Each and every one of the 11 questions posed to the 20-year-old concerned Barty. Swiatek was also in bed, in her Miami apartment, when a team member knocked on her door and told her to put her laptop down.
“I was already scared,” Swiatek said. “They said it may be possible that I’m going to be world No.1. Honestly, when we really thought about the situation and when we read all the news, all the rules that may apply, we realized there's no sense to actually think about that right now because we have such a short time to prepare for another tournament. We’ve got to stay focused on our work.”
This bears watching as the tournament unfolds; if the seeds hold, Swiatek could face No.14 Coco Gauff in the round of 16 and Garbiñe Muguruza in the quarterfinals. Barty’s epic slice backhand? Swiatek said she spent two weeks of her off-season training working on her slice – and how to better defend it.
Much in the manner of Serena Williams, Barty took the time to nurture her non-tennis life. She took three extended breaks over the years – in retrospect, a series of significant clues to her ultimate departure – and won a major after each one.
US Open champion Emma Raducanu, age 19, was very aware of that connection.
“I think that definitely probably helped,” she said. “If you get oversaturated with one thing, it’s not healthy with anything you do. I feel like that just shows, if you take time off, you come back, you’re hungry, you’re ready. She basically cleaned up when she came back.
“I took 18 months off in 2020. I started in 2021. Because I had that desire to really be out there on the court, I was so hungry, I feel like I had some great results last summer as well. Yeah, it just shows you don’t need to be only tennis, tennis, tennis.”
Raducanu also appreciated Barty’s versatility, the diversity in her game.
“I think she was a great player and she brought a lot of variety to the game,” Raducanu said. “I really respected that. I took a lot of inspiration from her, just how she’s able to mix things up.”
Nineteen-year-old Leylah Fernandez, who lost to Raducanu in last year’s US Open final, was surprised by Barty’s decision. She will try, she said, to follow her example.
“I’m just happy for everything that she’s accomplished, and the great role model she is to not only the players but also to the next generation,” Fernandez said. “I see how she works. I see how professional she is. I know what is my next step, what I need to do to hopefully achieve what she has done.”
How did the 18-year-old Gauff process Barty’s announcement?

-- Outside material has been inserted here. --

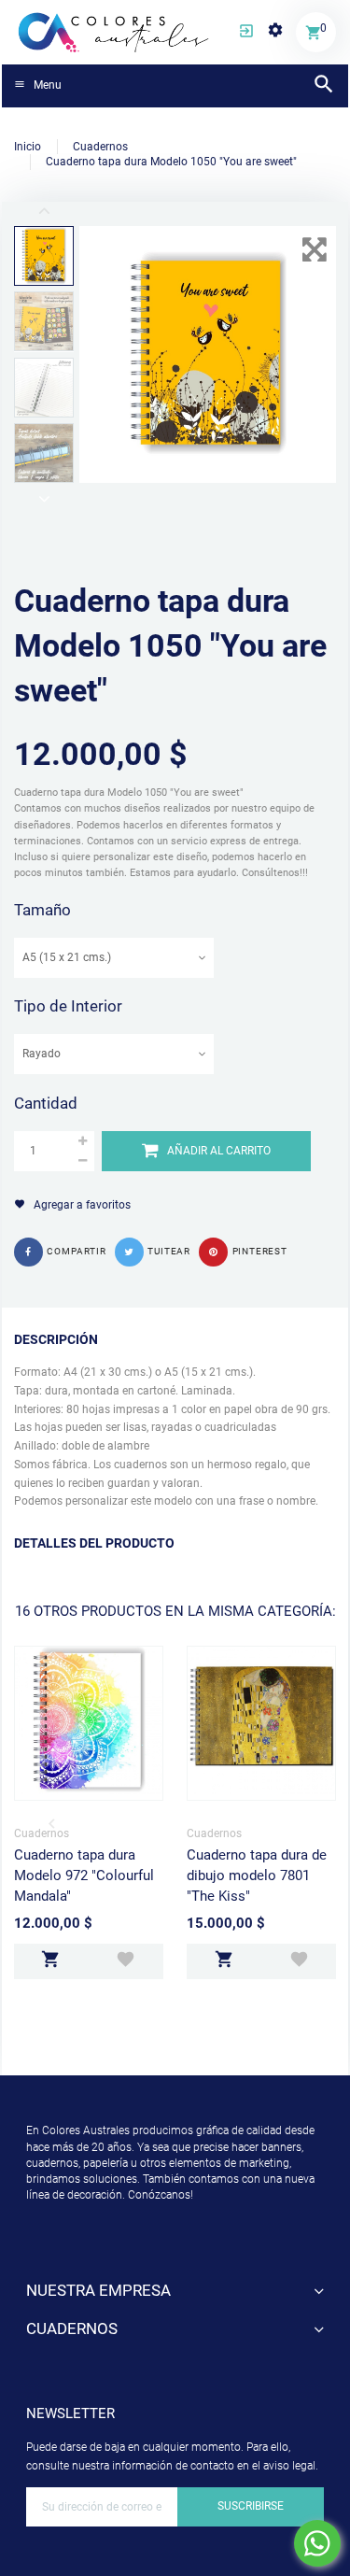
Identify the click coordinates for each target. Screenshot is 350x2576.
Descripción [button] (56, 1339)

“I mean, actually, I can’t say that word,” she said. “I was going to say that’s such a savage move. I was going to say something else, but I can’t. I obviously wish Ash the best. I was definitely surprised this morning when I saw it. I’m glad she was able to retire on her own terms, not due to injury or something.”
Raducanu, still only 19, said she wants to stay in the game as long as possible, into her 30s if possible. She’s sorry to miss the opportunity to play her even once.
“I feel like it would be such a good challenge for me because it’s so different to what you kind of see out there on the tour,” Raducanu said. “I really wanted to play her. Yeah, maybe like in the [Legends event] or something.”
This drew laughter from the gathered reporters. So did Swiatek’s answer of no – when asked if she had any intention of retiring.
On a serious note, Barty’s retirement focused on happiness – a lesson the players said they found valuable.
“Actually she’s even saying that she doesn’t expect people to understand that because it’s a pretty unusual situation,” Swiatek said. “I really respect and I really think she’s brave that she has made this decision because with all the expectations around, I think that’s an example not only for us tennis players or other athletes, but every person that they should put their own happiness [first].
“For sure winning against Ash someday would be something very special for me. On the other hand, there are many players who I have great competition against. We’re not going to be bored.”